(Data Opens)
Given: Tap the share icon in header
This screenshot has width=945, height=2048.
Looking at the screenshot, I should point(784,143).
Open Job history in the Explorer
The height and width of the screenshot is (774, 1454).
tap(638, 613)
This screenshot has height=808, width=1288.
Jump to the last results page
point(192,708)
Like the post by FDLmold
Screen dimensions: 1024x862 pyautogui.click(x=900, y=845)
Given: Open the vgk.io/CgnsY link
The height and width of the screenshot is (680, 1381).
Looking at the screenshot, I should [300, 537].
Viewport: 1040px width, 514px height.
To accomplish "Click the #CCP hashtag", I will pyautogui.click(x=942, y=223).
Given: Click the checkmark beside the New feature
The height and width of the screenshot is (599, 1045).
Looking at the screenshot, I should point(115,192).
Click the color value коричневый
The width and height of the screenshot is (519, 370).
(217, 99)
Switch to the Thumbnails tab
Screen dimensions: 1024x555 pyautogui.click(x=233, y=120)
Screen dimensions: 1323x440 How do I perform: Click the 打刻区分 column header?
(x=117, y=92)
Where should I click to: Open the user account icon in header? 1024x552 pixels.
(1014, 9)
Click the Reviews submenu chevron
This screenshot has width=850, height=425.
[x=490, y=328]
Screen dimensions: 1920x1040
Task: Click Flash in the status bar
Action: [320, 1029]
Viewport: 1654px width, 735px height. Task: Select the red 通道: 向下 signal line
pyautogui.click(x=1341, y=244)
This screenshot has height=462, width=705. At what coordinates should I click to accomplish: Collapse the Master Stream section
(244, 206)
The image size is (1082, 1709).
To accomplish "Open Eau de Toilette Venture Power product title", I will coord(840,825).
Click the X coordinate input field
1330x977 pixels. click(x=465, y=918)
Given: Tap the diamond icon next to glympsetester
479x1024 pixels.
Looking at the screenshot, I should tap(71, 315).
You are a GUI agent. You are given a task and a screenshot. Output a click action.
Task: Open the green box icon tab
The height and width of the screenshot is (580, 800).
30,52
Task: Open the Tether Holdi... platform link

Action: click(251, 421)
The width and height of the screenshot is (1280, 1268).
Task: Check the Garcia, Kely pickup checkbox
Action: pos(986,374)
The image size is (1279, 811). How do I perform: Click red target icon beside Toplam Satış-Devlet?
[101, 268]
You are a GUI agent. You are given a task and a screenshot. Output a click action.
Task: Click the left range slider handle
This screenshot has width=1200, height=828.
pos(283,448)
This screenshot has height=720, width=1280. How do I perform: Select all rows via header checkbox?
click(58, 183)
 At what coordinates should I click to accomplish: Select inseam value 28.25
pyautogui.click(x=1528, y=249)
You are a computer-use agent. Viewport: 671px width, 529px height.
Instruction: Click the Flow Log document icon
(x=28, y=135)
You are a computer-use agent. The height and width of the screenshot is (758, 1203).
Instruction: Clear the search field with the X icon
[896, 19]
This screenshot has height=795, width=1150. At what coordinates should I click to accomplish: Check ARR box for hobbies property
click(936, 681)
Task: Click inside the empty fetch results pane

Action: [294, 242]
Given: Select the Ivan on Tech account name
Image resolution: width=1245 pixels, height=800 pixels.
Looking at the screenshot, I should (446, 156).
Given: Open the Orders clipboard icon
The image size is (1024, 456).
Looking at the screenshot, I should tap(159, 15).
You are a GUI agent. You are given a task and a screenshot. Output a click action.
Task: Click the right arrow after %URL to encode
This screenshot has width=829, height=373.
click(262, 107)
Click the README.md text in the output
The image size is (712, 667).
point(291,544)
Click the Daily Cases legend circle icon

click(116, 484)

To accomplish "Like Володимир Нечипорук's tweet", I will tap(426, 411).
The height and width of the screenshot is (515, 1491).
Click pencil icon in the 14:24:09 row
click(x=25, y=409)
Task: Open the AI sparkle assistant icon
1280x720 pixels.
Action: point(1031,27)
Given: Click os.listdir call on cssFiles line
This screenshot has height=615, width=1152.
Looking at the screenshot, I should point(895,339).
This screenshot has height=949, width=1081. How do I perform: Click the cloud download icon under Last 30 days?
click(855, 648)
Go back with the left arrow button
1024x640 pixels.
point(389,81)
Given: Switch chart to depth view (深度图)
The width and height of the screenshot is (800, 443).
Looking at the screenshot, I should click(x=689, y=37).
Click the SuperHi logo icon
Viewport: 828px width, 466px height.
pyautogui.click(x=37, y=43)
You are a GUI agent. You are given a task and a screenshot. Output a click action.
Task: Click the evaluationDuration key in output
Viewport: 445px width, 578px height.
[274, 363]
(Data Closes)
Task directions:
Repeat exactly the lines of the listing above, from the one with "This screenshot has height=720, width=1280." down to the one with "Given: Switch chart to depth view (深度图)"; both of those lines belong in the range.

Response below:
This screenshot has height=720, width=1280. How do I perform: Select all rows via header checkbox?
click(58, 183)
 At what coordinates should I click to accomplish: Select inseam value 28.25
pyautogui.click(x=1528, y=249)
You are a computer-use agent. Viewport: 671px width, 529px height.
Instruction: Click the Flow Log document icon
(x=28, y=135)
You are a computer-use agent. The height and width of the screenshot is (758, 1203).
Instruction: Clear the search field with the X icon
[896, 19]
This screenshot has height=795, width=1150. At what coordinates should I click to accomplish: Check ARR box for hobbies property
click(936, 681)
Task: Click inside the empty fetch results pane

Action: [294, 242]
Given: Select the Ivan on Tech account name
Image resolution: width=1245 pixels, height=800 pixels.
Looking at the screenshot, I should (446, 156).
Given: Open the Orders clipboard icon
The image size is (1024, 456).
Looking at the screenshot, I should tap(159, 15).
You are a GUI agent. You are given a task and a screenshot. Output a click action.
Task: Click the right arrow after %URL to encode
This screenshot has width=829, height=373.
click(262, 107)
Click the README.md text in the output
The image size is (712, 667).
point(291,544)
Click the Daily Cases legend circle icon

click(116, 484)

To accomplish "Like Володимир Нечипорук's tweet", I will tap(426, 411).
The height and width of the screenshot is (515, 1491).
Click pencil icon in the 14:24:09 row
click(x=25, y=409)
Task: Open the AI sparkle assistant icon
1280x720 pixels.
Action: point(1031,27)
Given: Click os.listdir call on cssFiles line
This screenshot has height=615, width=1152.
Looking at the screenshot, I should point(895,339).
This screenshot has height=949, width=1081. How do I perform: Click the cloud download icon under Last 30 days?
click(855, 648)
Go back with the left arrow button
1024x640 pixels.
point(389,81)
Given: Switch chart to depth view (深度图)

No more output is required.